» **What is needed**
In the entries below, find the line with "Click the red step" and the line with "Task: Select the Advanced tab". Reproduce those two lines and every line between them exactly, and nothing more.

Dataset entries
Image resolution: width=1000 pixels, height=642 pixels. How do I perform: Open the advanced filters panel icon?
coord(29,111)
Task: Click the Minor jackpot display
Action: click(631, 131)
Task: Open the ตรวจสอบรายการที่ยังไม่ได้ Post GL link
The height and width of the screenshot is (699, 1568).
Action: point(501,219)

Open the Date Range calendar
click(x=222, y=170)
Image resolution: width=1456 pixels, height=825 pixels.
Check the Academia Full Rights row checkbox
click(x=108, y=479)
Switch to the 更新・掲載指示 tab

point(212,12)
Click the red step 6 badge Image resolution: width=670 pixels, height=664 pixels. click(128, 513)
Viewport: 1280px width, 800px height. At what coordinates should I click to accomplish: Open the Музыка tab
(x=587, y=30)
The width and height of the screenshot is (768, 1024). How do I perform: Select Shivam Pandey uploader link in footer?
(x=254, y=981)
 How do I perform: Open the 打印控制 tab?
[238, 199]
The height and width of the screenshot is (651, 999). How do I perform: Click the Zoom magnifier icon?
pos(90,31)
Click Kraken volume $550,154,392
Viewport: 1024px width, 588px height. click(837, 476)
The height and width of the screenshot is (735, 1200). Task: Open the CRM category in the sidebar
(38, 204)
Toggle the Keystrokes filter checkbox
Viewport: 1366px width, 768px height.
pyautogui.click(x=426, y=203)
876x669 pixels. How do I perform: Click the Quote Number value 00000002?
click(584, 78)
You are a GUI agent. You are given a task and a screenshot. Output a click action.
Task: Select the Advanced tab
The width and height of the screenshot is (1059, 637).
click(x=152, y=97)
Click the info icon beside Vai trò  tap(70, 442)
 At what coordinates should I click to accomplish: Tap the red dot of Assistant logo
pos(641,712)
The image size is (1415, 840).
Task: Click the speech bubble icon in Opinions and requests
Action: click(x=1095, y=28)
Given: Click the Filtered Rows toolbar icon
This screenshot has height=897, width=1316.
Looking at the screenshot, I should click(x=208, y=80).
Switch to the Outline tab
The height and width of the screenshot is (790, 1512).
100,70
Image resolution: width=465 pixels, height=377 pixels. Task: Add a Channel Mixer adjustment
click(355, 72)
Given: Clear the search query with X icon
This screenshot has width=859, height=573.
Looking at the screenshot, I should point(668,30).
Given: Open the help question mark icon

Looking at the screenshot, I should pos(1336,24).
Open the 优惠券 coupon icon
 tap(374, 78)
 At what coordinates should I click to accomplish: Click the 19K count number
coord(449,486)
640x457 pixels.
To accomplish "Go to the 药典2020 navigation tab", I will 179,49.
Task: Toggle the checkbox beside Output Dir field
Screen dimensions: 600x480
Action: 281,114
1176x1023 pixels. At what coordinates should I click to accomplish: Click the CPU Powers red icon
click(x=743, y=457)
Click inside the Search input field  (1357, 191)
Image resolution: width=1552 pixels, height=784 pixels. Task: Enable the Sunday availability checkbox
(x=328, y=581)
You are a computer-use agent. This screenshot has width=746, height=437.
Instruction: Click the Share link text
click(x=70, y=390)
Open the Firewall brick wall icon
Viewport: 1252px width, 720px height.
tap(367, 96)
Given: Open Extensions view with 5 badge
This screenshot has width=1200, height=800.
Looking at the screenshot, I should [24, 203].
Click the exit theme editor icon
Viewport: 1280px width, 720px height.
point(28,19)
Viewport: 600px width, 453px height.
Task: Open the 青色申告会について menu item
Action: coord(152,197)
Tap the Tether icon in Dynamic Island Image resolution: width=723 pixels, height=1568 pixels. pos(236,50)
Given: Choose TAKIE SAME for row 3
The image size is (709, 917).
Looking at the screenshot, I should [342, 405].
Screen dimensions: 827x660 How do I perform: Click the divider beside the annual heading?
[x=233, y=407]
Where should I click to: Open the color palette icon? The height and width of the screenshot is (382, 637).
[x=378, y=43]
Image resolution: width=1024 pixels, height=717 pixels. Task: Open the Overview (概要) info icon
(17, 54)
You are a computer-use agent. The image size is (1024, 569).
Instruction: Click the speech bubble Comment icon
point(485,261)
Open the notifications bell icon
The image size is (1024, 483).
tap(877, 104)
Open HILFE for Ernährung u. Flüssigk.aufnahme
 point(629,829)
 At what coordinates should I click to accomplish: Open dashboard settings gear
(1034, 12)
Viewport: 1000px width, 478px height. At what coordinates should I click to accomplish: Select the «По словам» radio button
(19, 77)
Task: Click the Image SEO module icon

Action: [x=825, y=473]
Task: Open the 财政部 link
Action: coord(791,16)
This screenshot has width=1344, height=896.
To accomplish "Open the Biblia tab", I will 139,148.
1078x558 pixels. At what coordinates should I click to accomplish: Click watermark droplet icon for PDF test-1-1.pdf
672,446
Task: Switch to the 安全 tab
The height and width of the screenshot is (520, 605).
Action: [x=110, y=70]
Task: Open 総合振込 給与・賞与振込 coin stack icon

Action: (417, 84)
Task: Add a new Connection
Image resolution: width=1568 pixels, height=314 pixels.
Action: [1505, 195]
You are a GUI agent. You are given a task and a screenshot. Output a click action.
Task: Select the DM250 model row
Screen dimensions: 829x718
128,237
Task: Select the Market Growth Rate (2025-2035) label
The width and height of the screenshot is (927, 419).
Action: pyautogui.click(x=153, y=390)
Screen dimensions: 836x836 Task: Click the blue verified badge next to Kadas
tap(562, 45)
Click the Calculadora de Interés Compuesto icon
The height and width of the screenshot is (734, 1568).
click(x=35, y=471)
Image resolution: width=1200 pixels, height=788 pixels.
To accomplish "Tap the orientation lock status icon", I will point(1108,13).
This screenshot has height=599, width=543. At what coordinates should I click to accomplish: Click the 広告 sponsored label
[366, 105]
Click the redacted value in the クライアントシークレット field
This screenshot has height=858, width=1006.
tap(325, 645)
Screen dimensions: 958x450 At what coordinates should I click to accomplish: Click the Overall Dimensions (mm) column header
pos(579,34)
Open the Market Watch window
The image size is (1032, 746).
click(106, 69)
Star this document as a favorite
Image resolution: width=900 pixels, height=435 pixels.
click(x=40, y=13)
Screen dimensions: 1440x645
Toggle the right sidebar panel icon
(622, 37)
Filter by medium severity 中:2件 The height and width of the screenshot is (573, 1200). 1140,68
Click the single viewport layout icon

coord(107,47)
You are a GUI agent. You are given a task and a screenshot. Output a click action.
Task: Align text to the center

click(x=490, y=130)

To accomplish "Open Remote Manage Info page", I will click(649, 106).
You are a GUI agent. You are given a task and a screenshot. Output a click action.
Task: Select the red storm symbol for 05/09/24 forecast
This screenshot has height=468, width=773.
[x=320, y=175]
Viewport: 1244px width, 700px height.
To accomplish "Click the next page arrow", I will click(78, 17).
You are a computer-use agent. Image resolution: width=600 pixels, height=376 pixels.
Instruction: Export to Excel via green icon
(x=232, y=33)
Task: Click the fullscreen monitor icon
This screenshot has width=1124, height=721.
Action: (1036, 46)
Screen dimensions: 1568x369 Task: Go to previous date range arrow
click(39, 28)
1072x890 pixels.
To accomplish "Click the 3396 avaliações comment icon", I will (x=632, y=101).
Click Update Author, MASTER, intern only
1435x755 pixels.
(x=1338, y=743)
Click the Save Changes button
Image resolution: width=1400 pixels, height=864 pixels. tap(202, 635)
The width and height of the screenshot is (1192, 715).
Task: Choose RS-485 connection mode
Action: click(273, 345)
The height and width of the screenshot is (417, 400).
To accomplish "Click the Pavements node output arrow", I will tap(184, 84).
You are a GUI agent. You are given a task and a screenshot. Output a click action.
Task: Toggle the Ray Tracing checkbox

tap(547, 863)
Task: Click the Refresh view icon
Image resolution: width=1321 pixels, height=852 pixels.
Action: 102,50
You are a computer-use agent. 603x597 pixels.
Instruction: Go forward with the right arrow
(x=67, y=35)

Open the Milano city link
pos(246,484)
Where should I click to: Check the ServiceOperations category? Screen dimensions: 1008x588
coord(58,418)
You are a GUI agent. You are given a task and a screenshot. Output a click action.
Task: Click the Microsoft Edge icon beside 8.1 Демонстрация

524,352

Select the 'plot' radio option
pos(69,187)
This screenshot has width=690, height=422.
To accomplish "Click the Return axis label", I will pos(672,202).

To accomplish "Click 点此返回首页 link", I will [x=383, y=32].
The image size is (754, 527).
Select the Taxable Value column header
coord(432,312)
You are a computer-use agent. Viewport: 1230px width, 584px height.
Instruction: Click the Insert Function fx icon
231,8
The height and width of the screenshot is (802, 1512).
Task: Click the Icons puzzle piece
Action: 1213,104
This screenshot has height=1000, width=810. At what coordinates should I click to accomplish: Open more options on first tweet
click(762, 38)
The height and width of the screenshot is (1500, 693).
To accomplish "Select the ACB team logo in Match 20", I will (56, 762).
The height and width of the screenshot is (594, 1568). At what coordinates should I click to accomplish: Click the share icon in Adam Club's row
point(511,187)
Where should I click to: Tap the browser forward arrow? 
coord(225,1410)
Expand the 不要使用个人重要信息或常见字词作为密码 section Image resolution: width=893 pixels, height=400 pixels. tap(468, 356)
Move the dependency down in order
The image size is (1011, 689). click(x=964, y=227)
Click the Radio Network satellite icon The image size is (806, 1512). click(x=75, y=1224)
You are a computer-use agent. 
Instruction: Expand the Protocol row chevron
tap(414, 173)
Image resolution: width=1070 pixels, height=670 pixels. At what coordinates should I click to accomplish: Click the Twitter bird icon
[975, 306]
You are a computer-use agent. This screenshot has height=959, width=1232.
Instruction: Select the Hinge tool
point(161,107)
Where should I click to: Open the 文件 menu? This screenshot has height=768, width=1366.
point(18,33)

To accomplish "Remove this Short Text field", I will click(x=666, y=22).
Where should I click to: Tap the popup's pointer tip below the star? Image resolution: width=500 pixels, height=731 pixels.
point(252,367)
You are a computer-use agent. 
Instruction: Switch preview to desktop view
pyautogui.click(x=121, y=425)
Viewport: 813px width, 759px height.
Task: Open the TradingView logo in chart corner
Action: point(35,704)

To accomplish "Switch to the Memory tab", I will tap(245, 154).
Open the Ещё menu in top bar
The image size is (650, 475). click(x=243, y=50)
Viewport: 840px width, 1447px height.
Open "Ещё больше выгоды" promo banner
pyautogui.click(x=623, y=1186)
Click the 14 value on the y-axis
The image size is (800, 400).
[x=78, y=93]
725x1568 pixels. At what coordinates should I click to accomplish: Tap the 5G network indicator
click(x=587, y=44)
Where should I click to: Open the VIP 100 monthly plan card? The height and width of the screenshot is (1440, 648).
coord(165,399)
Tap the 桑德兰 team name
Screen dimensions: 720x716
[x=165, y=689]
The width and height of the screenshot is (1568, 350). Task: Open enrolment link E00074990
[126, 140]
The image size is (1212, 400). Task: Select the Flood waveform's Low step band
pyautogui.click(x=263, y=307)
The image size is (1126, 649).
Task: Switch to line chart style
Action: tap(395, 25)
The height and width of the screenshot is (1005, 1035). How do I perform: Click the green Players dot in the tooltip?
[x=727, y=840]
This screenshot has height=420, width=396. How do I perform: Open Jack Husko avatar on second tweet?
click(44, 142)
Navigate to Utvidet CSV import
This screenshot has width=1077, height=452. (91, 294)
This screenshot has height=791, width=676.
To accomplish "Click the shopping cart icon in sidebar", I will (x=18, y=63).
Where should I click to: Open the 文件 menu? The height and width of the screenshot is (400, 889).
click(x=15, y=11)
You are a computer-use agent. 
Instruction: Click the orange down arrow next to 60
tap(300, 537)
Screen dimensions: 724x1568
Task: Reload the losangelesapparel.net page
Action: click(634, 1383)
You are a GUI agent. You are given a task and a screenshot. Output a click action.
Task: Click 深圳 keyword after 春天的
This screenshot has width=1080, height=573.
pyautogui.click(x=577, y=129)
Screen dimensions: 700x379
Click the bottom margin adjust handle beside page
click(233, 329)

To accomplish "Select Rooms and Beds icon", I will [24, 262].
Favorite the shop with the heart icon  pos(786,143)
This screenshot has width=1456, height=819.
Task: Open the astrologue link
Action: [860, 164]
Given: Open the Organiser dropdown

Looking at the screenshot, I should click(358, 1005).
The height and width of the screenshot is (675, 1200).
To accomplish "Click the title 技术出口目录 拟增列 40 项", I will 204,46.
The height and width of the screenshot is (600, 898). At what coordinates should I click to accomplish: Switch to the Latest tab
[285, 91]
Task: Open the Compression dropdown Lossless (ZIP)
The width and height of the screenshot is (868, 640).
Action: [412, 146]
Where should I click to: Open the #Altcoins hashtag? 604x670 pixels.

» **Final answer**
Click the red step 6 badge Image resolution: width=670 pixels, height=664 pixels. click(128, 513)
Viewport: 1280px width, 800px height. At what coordinates should I click to accomplish: Open the Музыка tab
(x=587, y=30)
The width and height of the screenshot is (768, 1024). How do I perform: Select Shivam Pandey uploader link in footer?
(x=254, y=981)
 How do I perform: Open the 打印控制 tab?
[238, 199]
The height and width of the screenshot is (651, 999). How do I perform: Click the Zoom magnifier icon?
pos(90,31)
Click Kraken volume $550,154,392
Viewport: 1024px width, 588px height. click(837, 476)
The height and width of the screenshot is (735, 1200). Task: Open the CRM category in the sidebar
(38, 204)
Toggle the Keystrokes filter checkbox
Viewport: 1366px width, 768px height.
pyautogui.click(x=426, y=203)
876x669 pixels. How do I perform: Click the Quote Number value 00000002?
click(584, 78)
You are a GUI agent. You are given a task and a screenshot. Output a click action.
Task: Select the Advanced tab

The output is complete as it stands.